During a hearing held on Oct. 3, the City of Ocala was granted a ten-day extension by Judge Robert W. Hodges to send refund checks to 4,000 businesses who paid a fire service fee that was later ruled illegal after missing a court-ordered time frame.

The attorney representing the city, Jason A. Zimmerman, who filed the Motion for Extension on behalf of the city told Judge Hodges that all residential accounts who had received the final hearing notice had received a refund check.

The attorney for the city, Zimmerman also told Judge Hodges during the hearing that the Notice Co. had reported fraud in the way of unauthorized deposit settlement funds. Zimmerman indicated he would provide the specifics of those fraudulent transactions to attorney for class.

Judge Hodges recommended that the attorneys to supply unauthorized deposits of settlement funds also to law enforcement.

According to an email obtained by the Gazette from the firm representing the city to the attorney for the class Derek Schroth, 59,927 checks had been sent out “for a total amount of $50,192,198.15. Of that, $39,536,968.46 has actually been cashed.”

The city’s motion was heard after it missed the court’s time frame to issue initial refunds within 60 days of a judge’s May 16 order.

The $80 million in court-ordered refunds stem from a class-action suit filed in 2014 over the roughly $15 a month that more than 89,000 Ocala residents and businesses who paid much higher rate based on square foot for fire services as an add on to their Ocala Electric Utility bills.

During the trial, the city’s attorney argued Ocala had implemented the tax in 2006 to spread the cost of fire services across a broad group of citizens, some of whom would not typically be paying for the services because they did not own property or were tax-exempt. An appellate court found the fees constituted an illegal tax, and a judge ordered the city to refund the nearly $80 million in fees that was collected from utility customers over the eight years.

It seems to be the largest illegal tax refund ever ordered by the courts in the State of Florida.

The city contracted with The Notice Company, Inc. of Massachusetts to administer the refunds. Under the contract, the company is responsible for “providing notice and distributing payments to eligible Class Members” and keeping track of when those notices are returned by mail.

Additionally, the company was responsible for creating and maintaining a website, setting up toll-free phone lines, and monitoring and responding to emails about refunds.

Emory Roberts, Interim Chief Financial Officer, reported to the city council in an Aug. 16 meeting that the company had been overwhelmed by the number of calls for refunds and has been unable to respond to residents’ messages.

According to the agreement with the Notice Company, after class members receive their initial checks, a new bank account will be set up with the remainder of the proceeds and the company will prepare a database listing class members who cashed their checks.

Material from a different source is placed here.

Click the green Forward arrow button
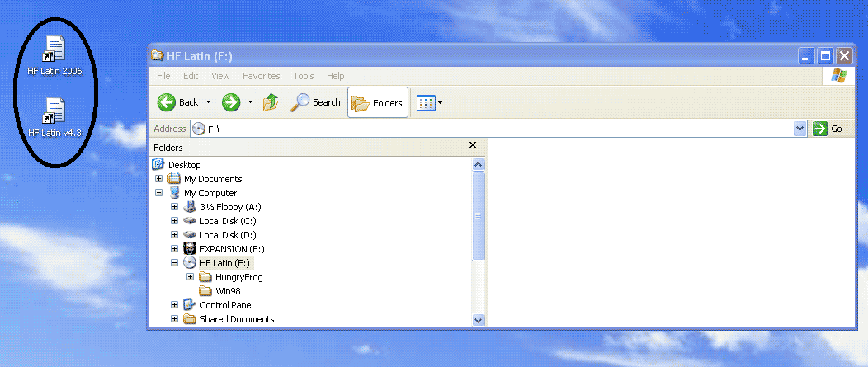 [231, 102]
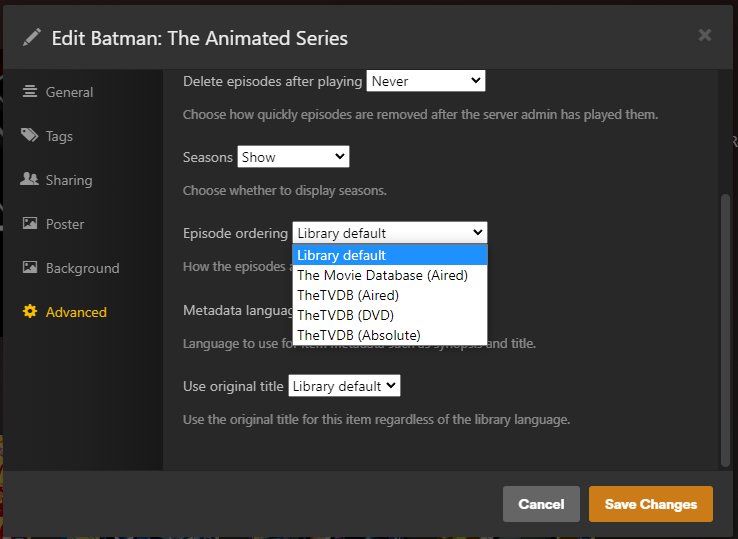Click the Background image icon
This screenshot has height=539, width=738.
click(x=30, y=268)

Whatever is left over from the $80 million after the company is unable to locate all the claimants, the class members who cashed their checks will be entitled to a second distribution “on a pro rata basis subject to a cap of 100% refund to each Class Member between First and Second distributions.”

The city states in its motion that “based on the current claims submissions and the verified addresses, the city anticipates that the Class Members will receive the second distribution in 2023 for the full amount of their refund.”

Any remaining balance undistributed will revert to the city once a one-year claim period has passed.